Но вот уже зачитан приговор, и на шее осужденного затянута петля. Рывок! – и Кристофер упал на помост. Веревка, на которой его собирались вздернуть, почему-то оказалась так плохо привязана к перекладине, что не выдержала даже страшно исхудавшего за время заключения тела юноши.
Толпа, собравшаяся поглазеть на казнь, встретила это шумом и свистом. Веревку вновь приладили к перекладине, и страшно сконфуженный палач для верности повис на ней всей своей тяжестью, проверяя крепость узла. Кристофера вновь поставили на колоду, заменяющую табурет, вновь надели петлю, рывок! – и вновь он, живой и невредимый, валится на помост, а веревка оказывается разорванной, точно гнилая тряпка.

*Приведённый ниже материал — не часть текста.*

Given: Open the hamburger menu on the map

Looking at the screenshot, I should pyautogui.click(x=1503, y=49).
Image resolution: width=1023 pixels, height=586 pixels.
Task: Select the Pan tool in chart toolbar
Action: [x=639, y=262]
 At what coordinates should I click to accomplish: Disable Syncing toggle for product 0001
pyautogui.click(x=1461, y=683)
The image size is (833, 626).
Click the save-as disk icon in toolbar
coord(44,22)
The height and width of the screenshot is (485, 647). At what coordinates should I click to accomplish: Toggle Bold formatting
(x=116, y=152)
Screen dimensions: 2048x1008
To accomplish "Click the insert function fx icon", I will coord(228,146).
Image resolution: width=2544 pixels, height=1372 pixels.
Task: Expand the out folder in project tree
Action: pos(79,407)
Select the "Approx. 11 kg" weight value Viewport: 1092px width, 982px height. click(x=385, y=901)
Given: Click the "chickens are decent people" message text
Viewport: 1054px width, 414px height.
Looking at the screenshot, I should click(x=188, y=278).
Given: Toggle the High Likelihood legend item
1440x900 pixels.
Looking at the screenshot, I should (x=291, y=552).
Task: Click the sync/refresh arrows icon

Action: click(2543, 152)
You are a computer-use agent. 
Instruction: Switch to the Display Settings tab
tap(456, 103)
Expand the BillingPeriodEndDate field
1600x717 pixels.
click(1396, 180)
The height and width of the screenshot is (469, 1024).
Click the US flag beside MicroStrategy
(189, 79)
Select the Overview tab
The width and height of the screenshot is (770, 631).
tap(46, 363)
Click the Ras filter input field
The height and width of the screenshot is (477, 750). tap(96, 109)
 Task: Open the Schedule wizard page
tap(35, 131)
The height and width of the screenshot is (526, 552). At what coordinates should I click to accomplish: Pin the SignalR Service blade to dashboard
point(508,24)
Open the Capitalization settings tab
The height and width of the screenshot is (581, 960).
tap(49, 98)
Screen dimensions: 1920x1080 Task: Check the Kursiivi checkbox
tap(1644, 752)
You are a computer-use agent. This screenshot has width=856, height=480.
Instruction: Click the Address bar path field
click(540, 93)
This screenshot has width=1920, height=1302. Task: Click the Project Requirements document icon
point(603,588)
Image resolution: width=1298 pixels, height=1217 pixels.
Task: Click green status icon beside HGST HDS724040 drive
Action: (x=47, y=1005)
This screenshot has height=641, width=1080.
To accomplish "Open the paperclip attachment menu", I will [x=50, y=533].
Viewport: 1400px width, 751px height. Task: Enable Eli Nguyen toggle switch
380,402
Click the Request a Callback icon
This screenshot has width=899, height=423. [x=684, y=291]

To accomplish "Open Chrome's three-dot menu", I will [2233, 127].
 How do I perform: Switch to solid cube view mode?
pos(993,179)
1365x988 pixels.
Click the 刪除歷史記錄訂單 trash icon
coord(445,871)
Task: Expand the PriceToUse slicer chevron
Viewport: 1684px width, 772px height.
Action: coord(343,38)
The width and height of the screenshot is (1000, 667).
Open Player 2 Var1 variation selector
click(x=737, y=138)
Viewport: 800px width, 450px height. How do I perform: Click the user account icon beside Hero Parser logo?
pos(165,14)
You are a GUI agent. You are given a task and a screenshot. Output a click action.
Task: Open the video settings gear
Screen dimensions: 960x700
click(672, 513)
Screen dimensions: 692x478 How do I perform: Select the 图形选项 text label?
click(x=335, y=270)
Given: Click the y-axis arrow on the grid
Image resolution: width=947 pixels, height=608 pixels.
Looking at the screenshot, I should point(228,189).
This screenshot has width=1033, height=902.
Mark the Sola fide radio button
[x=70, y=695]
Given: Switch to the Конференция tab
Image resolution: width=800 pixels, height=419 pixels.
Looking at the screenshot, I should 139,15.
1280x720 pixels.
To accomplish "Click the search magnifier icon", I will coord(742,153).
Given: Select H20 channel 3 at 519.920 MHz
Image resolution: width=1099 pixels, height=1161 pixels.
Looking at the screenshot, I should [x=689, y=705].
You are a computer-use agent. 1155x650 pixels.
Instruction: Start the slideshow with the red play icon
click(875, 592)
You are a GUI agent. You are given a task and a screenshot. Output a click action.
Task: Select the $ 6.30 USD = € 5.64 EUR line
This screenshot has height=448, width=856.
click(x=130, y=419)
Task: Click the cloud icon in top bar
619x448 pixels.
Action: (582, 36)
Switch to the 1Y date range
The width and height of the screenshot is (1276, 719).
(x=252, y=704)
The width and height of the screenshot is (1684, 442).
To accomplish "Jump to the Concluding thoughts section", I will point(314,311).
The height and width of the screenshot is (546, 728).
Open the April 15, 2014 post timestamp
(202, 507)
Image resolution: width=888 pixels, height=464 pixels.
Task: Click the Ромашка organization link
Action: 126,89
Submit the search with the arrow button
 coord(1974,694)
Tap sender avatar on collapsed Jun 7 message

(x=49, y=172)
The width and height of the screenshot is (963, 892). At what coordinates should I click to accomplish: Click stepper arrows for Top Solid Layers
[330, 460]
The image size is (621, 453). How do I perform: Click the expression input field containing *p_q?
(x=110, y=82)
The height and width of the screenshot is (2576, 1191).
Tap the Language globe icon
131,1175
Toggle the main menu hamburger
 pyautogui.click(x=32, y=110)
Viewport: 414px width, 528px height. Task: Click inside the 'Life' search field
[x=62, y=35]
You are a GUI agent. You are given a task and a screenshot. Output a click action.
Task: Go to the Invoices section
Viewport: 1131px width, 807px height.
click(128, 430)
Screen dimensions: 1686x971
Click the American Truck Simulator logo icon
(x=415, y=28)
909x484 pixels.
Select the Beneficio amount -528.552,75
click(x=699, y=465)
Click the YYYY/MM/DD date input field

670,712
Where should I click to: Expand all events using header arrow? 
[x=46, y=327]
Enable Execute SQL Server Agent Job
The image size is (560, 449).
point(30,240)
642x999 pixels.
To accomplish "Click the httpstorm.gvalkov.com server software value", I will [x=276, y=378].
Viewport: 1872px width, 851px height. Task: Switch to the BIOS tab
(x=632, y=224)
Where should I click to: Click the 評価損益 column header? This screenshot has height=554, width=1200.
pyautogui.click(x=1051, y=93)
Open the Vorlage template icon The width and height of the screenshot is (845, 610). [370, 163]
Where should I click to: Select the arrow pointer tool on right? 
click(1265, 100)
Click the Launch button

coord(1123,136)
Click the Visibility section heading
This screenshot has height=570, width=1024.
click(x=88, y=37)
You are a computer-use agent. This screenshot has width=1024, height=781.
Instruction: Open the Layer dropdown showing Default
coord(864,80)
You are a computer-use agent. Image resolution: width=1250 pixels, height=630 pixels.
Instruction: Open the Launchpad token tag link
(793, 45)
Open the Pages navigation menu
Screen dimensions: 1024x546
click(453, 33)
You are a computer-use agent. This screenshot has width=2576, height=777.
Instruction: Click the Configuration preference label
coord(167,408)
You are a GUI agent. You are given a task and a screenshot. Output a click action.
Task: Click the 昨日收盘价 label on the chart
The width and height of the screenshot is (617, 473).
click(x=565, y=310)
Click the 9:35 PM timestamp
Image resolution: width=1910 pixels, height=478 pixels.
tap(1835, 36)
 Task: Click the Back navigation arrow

И вот тогда девица Элис впервые подняла траурную вуаль и взглянула в наполненные мукой глаза своего жениха. И – странно! – во взгляде ее были не ненависть и презрение, но любовь и гордость, словно девушка наперед знала, что Кристофер невиновен (а может, так оно и было?). А потом Элис выкрикнула так отчаянно, что ее голос разнесся по площади, перекрывая шум толпы:
– Люди! Помните о праве третьей петли!
Действительно, был такой древний обычай: если осужденному на казнь через повешенье трижды удавалось избегнуть смерти, то ему прощались все его прегрешения, сколь бы тяжкими они ни были, и возвращались свобода и доброе имя.